(PROVIDED RECORDS begins)
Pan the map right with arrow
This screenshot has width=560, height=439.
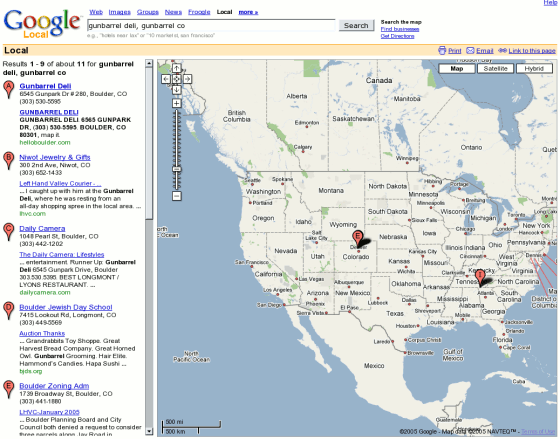[x=187, y=79]
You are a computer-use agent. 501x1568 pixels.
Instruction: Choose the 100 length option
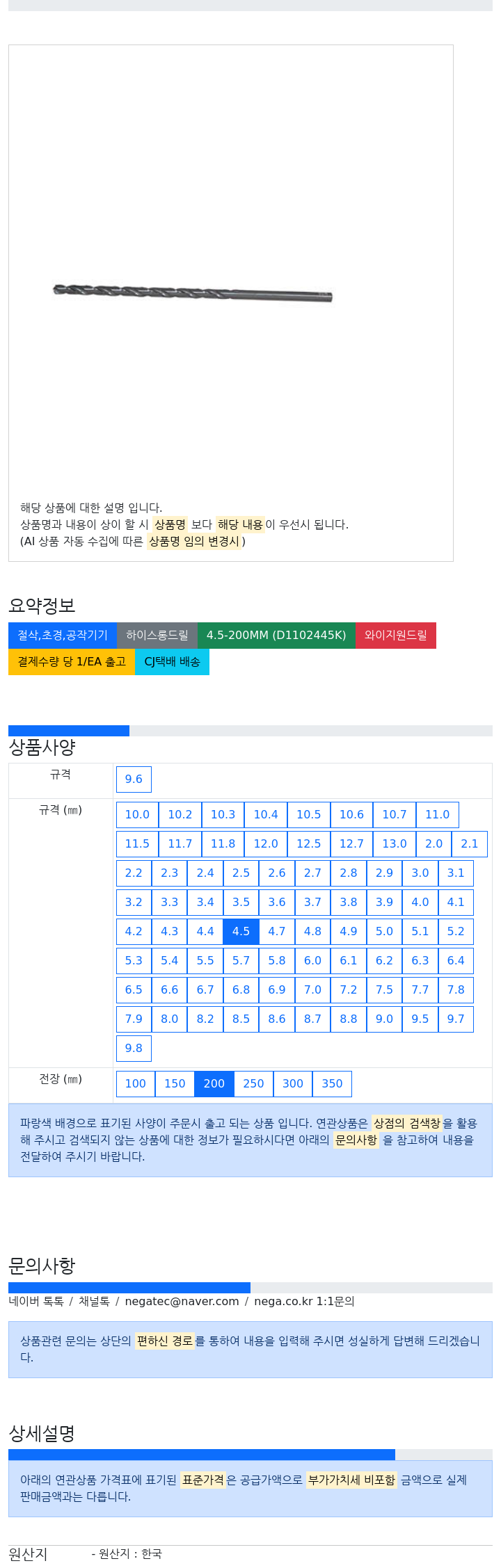(x=136, y=1083)
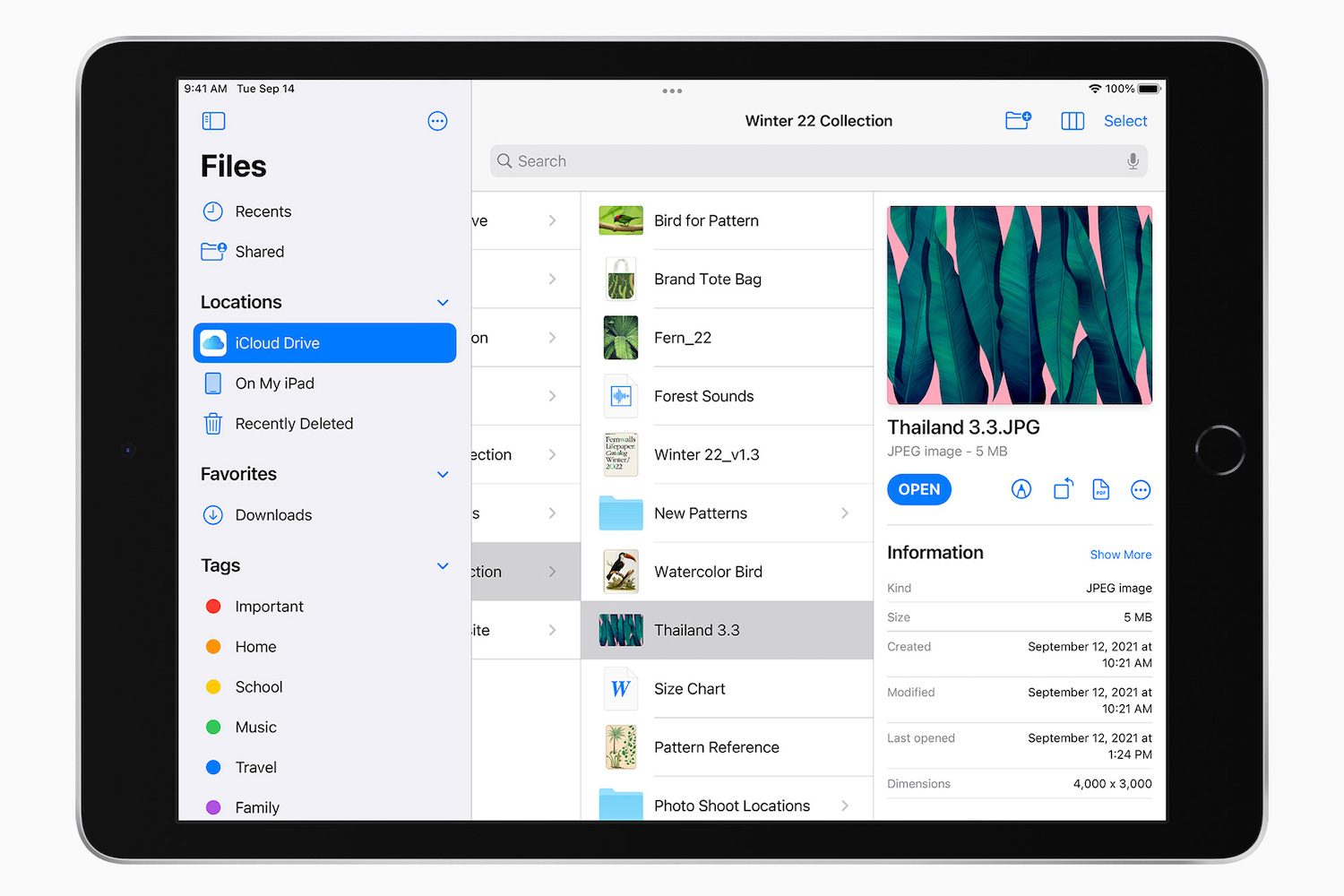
(PROVIDED RECORDS ends)
_EXERCISE DESCRIPTION_.
Locate "This screenshot has width=560, height=439." in the listing above, then print exactly the lines from that line through the final one, omitting all pictures.

_FINAL ANSWER_.
This screenshot has width=560, height=439.
[x=187, y=79]
You are a computer-use agent. 501x1568 pixels.
Instruction: Choose the 100 length option
(x=136, y=1083)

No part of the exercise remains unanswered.